Four years ago I started my Masters in Social Change. I started studying this field seriously for a few reasons, first of all because I was living in a village in the middle of no where and around me I saw a world that was fraught with poverty, poor education and a lack of health care. I studied by correspondence with the worlds slowest internet connection and intermittent electricity. I studied in between surfing and slashing rice fields. I studied in between wandering the local Pasar and eating off banana leaves. About 12 months into my Masters I realised just how naive I had always been. I looked at the world I lived in differently. I looked at the wealth of the village I lived in. The wealth of community. A kind of wealth that it is hard to find by just looking at the surface of western societies. A wealth that is often overlooked and undervalued by the constant need to buy.

When I returned back to Australia I was determined to find community.

As I was completing my masters here in Australia, with a faster internet connection and all the access to resources I could possibly need – I realised that often development and privilege comes at a price that is far higher than we have ever truly discussed. The price of connected communities. Instead of working together, we work in competition of each other. We compete in every area of our lives. We don’t celebrate each other often enough. We don’t come together to share what we have. We work for our own glory, for our own satisfaction, for our own financial gain – not for the growth and the good of the ‘village’.

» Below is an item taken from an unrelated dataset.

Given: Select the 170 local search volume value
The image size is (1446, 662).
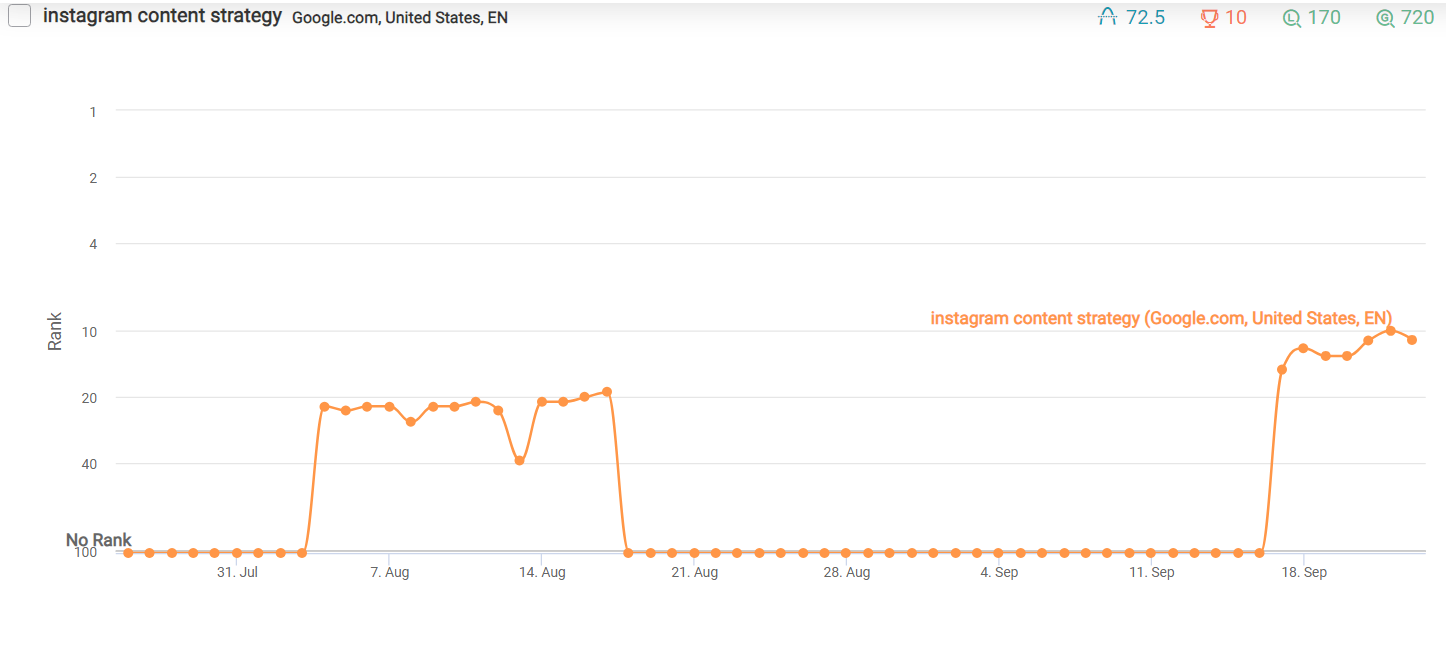Looking at the screenshot, I should pyautogui.click(x=1324, y=17).

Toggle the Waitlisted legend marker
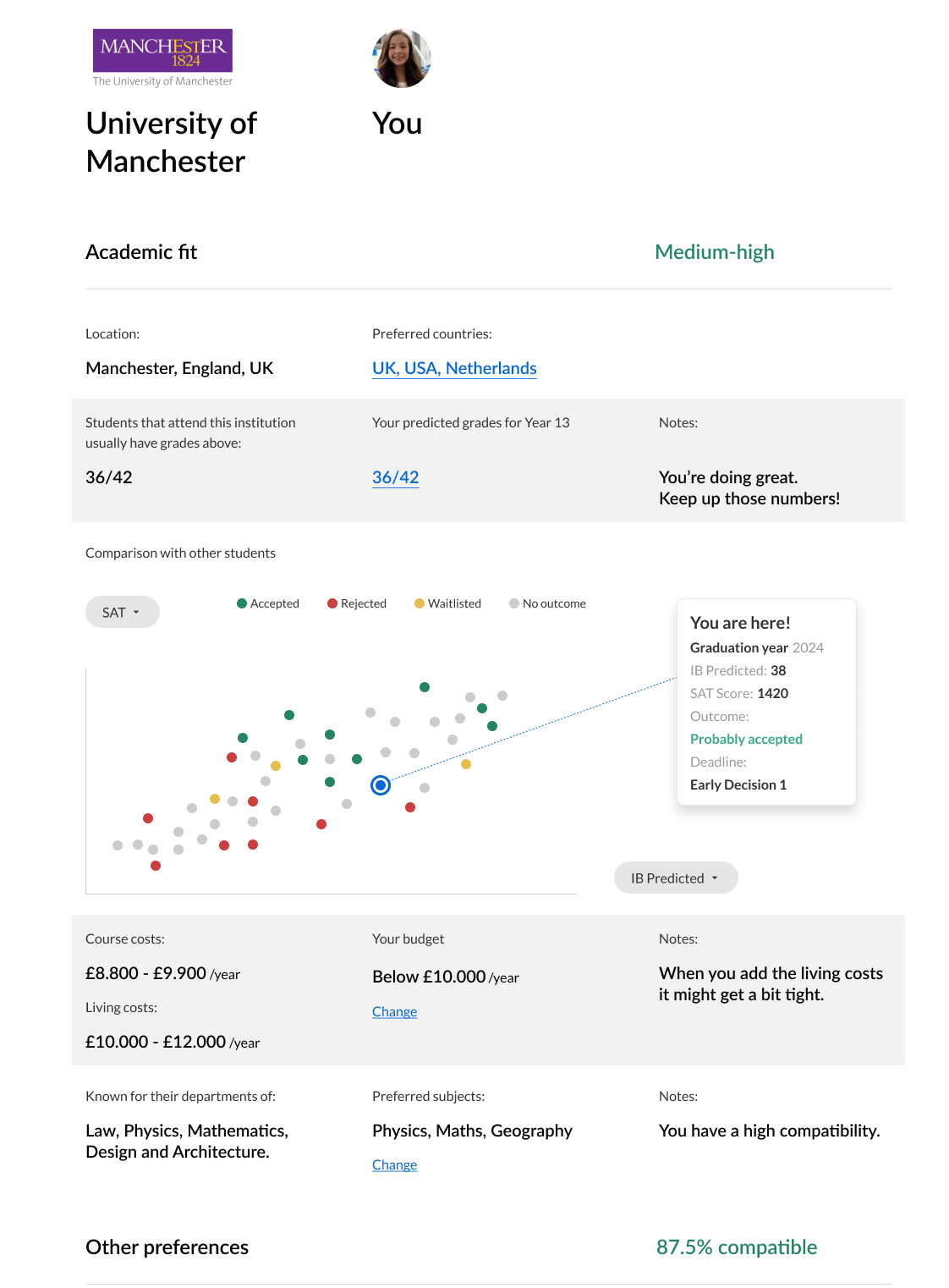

My masters was very economics heavy, and while I was doing the economics units I remember thinking to myself ‘I will never in a million years use any of this,’ economics and me have never been great mates. But then one day, not all that long ago, I realised that economics isn’t just about data and dollars it’s about the way that we structure our communities, it’s about the way that we go forward, it’s about the way that we consume.

The Nothing New Project was born from these realisations. It was born from the desire to do more outside of my own perceived need and to connect in a way that I had seen people connect in that beautiful village. It was born from a need to push back against materialism and consumer culture. It was born from my primal desire to truly connect with other human beings. To be a part of something much bigger than just myself.

When I started the project I never thought that I would have the opportunity to tell this story in front of 2,000 people. I never thought that I would find such incredible connections. But I did. In one of the most transformative, whirl wind weeks of my life, something changed. I was able to put into words what this project was and I was given the platform on which to present one small (but very large) angle of my project.

What if we prioritised people over things. What if we built an economy that was about sharing and giving and connecting. Not giving up purchasing, because we all know that economically that is not sustainable in the big picture, but thinking differently about the way that we go about it. What if we used every purchase as the opportunity to connect with another human being? How different would our world look.

With connections come relationships. With relationships come community.

We are all in this together after all.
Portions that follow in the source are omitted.